If you have money to save it’s important to find the right place for it to help achieve your short and long-term goals. Savings, pension plans and investments can all offer a different mix of flexibility, accessibility, potential for growth and tax benefits. Here’s what to consider.
Save for your future. It sounds such a simple, sensible plan. But when it runs up against reality, there’s a lot to unpick. How far in the future are we talking? What do we need to fund along the way and how might these priorities shift over time?
Sometimes it’s hard to see past your immediate needs, but it can help to think of saving not as a cost, but rather an investment in opening up your choices in the future. Once you’ve identified how much you can afford to put aside for your future at the end of each month, it’s about striking the right balance between those important short-term goals and saving towards your life after work. Savings, pension plans and investments can each be great for trying to build up a pot, but they’re all very different and can help achieve different goals. It’s about horses for courses.

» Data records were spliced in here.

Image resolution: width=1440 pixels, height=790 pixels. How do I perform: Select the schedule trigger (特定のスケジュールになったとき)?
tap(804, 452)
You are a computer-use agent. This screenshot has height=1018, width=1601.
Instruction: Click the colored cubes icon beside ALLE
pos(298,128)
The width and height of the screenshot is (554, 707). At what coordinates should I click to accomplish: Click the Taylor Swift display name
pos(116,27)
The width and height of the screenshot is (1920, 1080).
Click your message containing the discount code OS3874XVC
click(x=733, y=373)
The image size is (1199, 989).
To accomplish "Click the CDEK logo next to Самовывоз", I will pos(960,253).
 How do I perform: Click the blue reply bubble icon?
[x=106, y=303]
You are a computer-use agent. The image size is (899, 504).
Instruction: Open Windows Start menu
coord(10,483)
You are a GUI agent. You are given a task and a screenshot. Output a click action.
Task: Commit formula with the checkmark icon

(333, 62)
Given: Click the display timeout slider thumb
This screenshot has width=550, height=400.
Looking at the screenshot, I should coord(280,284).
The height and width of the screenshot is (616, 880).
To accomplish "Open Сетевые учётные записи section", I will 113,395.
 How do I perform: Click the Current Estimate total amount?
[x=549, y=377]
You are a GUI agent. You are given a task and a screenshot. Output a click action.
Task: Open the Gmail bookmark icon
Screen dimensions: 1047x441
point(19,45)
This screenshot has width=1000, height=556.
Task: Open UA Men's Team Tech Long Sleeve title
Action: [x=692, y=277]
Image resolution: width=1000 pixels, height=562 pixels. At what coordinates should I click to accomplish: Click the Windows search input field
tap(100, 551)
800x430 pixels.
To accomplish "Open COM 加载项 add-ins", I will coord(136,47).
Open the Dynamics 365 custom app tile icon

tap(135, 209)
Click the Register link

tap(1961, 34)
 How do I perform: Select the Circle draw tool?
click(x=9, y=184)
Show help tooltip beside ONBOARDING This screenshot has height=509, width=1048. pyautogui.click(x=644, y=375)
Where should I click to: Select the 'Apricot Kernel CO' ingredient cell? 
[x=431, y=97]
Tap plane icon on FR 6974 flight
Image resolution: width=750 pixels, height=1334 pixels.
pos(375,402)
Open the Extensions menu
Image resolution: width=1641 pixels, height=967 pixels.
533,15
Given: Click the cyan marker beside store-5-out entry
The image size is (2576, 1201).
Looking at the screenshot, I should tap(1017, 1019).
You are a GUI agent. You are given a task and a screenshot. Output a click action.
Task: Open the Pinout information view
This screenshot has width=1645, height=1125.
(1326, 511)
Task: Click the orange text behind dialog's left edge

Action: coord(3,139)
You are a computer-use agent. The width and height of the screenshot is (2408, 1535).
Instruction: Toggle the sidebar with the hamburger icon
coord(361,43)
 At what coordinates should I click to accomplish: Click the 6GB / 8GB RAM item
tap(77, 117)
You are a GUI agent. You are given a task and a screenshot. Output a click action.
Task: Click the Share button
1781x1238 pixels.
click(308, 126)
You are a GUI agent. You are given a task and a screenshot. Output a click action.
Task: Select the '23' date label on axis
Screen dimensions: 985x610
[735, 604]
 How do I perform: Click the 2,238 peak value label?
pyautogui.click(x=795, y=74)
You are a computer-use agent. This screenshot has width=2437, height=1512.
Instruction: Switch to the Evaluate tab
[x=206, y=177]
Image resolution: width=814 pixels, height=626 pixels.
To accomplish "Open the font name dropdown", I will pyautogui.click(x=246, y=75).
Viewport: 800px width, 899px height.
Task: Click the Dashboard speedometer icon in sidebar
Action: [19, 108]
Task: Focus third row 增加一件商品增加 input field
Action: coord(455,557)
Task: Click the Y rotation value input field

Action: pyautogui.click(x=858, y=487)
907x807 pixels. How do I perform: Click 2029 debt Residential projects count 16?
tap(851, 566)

The big money milestones can come thick and fast through your 20s and 30s and by the end of their 40s many people will have bought a house, started a family, reached their earning peak and made plans for life after work.
Most of us will be planning and saving towards some goal, whatever age and stage we’re at. But our customer surveys have shown how much our savings priorities shift over time.
Those aged 25-34 say the biggest financial pressure they have is paying rent or a mortgage, followed by saving for a big purchase. For 35 to 44-year-olds this has shifted to saving for retirement, followed by paying rent or a mortgage and then providing for the family.
The upheaval caused by coronavirus may have changed your situation too. There’s a huge range in how the lockdowns have affected us all financially, from those facing difficult times being out of work or furloughed to those who may be working from home, spending less and finding they have some extra money to save. Our recent survey found that 59% of our customers actually found they were able to save more in lockdown than they usually would.
If the first thing you need is a bit of a savings cushion to cover an emergency or some spending within the next five years, then saving into a bank, building society or Cash ISA (individual savings account – more on this below) could give you the instant access you need and provide relative security for your money. You may also be able to get some interest on the money you save and in most cases you won’t pay tax on it.
However, with interest rates generally low at the moment your money could lose value over time because of the impact of inflation. So, if you’re thinking of longer-term goals, you might want to look at other options. You can read more about this and the other pros and cons of saving and investing in our article.
A pension plan can be a great, tax-efficient way to save for your long-term future. These days employers usually have to set up a workplace pension for you if you’re eligible and usually both you and your employer will contribute. At least 8% of your qualifying earnings will be paid in, with a minimum of 3% coming from your employer.
A great benefit of saving into a pension plan is that you get tax relief on what you save too, which gives your savings a further boost. You can find out more about how these tax benefits work here.
Usually you can access money from a modern, flexible pension from the age of 55, although this is due to rise to 57 from 2028. But it’s up to you when and how you take your money. Some people take their money but keep working, others take some or all of it and retire and others leave their pension savings untouched – or a mix. Starting to take money from your pension plan may reduce how much you can save in future, so do get financial advice if you’re unsure. There’s likely to be a cost for this.
You can check if your pension investments are on track using our simple pension calculator, and if you’re a Standard Life customer and you’re not already benefiting from online servicing you can register here.
Find out more in our article 7 numbers that explain what’s so good about a pension plan.
Chances are you’ll have some savings goals you’d like to hit long before retiring.
Perhaps you’re working towards something bigger like a home, education fees or a family wedding. The tax efficiency and flexibility ISAs offer can make them a great way to save for this kind of spending.
Cash ISAs let you earn a bit of interest on top of your savings, and usually allow you quick access to your money. Or for longer-term goals – generally five years or more – there are Stocks & Shares ISAs where your money is invested. You can find out more about how ISAs work on the Government website.
There are different types of ISA available, which are designed for different saving goals. For example, the Lifetime ISA can be used to save towards your first home or for retirement. You can find out more on the government’s Lifetime ISA page. Or, if you’re saving on behalf of children, a Junior ISA might be suitable. You can find out more about Junior ISAs and some of the other options available on the Money Helper website.
Still wondering about the best place for your money? Take a look at our at-a-glance guide to check what both pension plans and Stocks & Shares ISAs can offer.
It’s worth bearing in mind that whatever saving mix you choose isn’t set in stone, you can adapt where and how much you’re saving and investing as your needs and priorities change.
There’s a lot to think about so it might be worth considering taking professional financial advice before making any decision. If you don’t have your own adviser, you can find one in your area at unbiased.co.uk. There’s usually a charge for getting advice.
Pension plans and Stocks and Shares ISAs are investments. They can go down as well as up in value and you could get back less than was paid in.
Tax rules and legislation may change and your individual circumstances and where you live in the UK will have an impact on the tax you pay.